Within the listing below, how many lines contain the word "soorten"? Answer with the number only.

§ **ENTRIES SUPPLIED**:
○ ○ ○ ○ ○ ○ ○

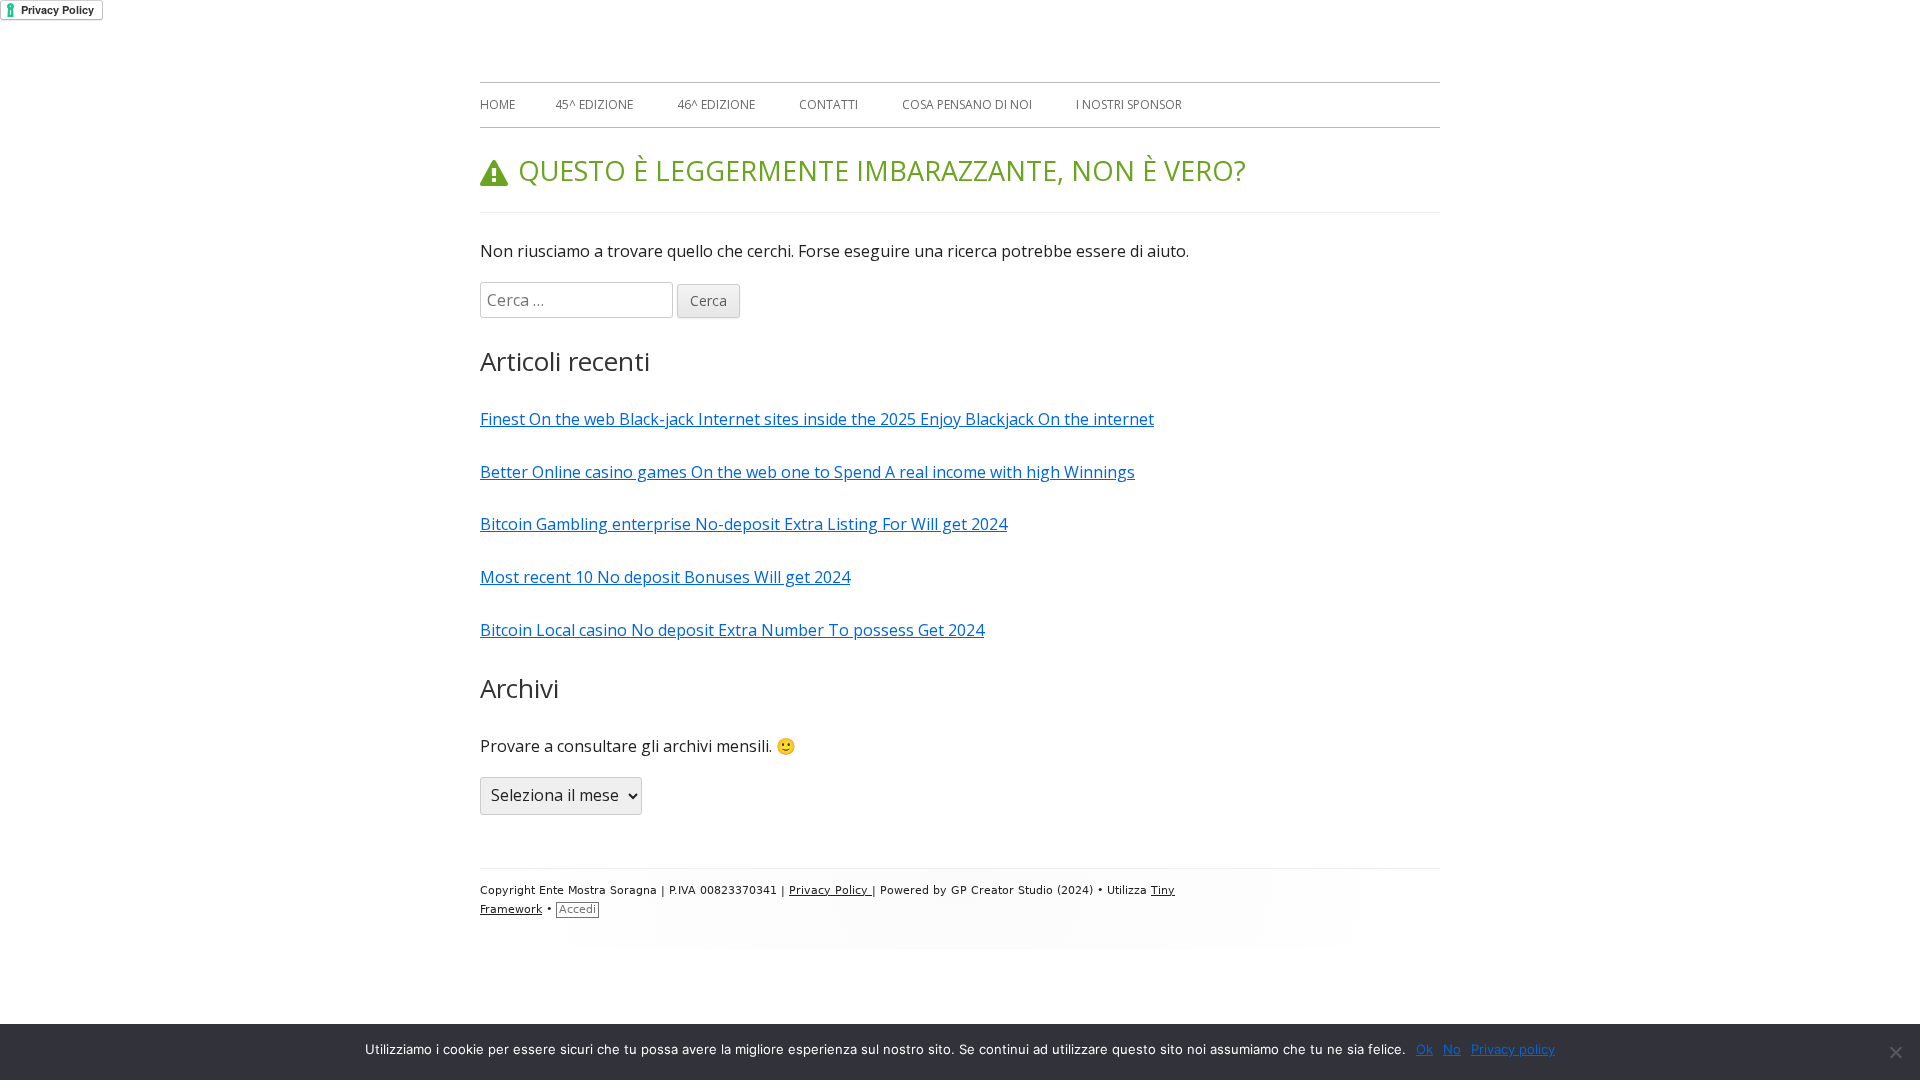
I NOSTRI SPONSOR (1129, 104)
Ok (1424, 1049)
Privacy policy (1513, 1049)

○ ○ ○ ○ ○ ○ ○

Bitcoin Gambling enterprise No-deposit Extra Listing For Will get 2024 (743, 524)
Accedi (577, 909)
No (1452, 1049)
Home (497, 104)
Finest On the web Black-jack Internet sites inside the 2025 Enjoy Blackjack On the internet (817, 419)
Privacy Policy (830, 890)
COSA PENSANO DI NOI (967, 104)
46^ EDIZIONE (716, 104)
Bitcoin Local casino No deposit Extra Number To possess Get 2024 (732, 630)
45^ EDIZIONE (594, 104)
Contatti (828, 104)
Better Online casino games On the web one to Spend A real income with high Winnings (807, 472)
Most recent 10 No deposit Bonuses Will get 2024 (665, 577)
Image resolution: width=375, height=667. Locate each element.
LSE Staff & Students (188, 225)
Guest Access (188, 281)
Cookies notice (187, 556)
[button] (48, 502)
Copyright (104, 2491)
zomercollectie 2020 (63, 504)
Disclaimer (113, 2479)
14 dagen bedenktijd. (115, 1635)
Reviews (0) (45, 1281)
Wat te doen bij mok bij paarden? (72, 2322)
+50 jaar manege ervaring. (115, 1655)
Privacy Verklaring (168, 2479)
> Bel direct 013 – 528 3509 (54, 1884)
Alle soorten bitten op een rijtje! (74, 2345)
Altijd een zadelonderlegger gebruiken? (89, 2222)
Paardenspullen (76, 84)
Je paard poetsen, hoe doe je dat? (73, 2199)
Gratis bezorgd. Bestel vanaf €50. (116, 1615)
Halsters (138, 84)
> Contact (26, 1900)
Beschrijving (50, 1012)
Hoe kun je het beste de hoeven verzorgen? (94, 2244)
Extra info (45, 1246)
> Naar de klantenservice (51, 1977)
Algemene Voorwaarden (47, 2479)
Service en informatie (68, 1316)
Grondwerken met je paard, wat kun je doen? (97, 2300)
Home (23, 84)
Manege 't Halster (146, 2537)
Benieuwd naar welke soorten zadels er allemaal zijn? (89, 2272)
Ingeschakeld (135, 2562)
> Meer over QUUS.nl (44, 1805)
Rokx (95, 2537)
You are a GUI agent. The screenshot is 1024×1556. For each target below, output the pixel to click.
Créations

○ ○ ○ ○ ○ ○ ○

§ **OUTPUT FOR THIS TASK**:
2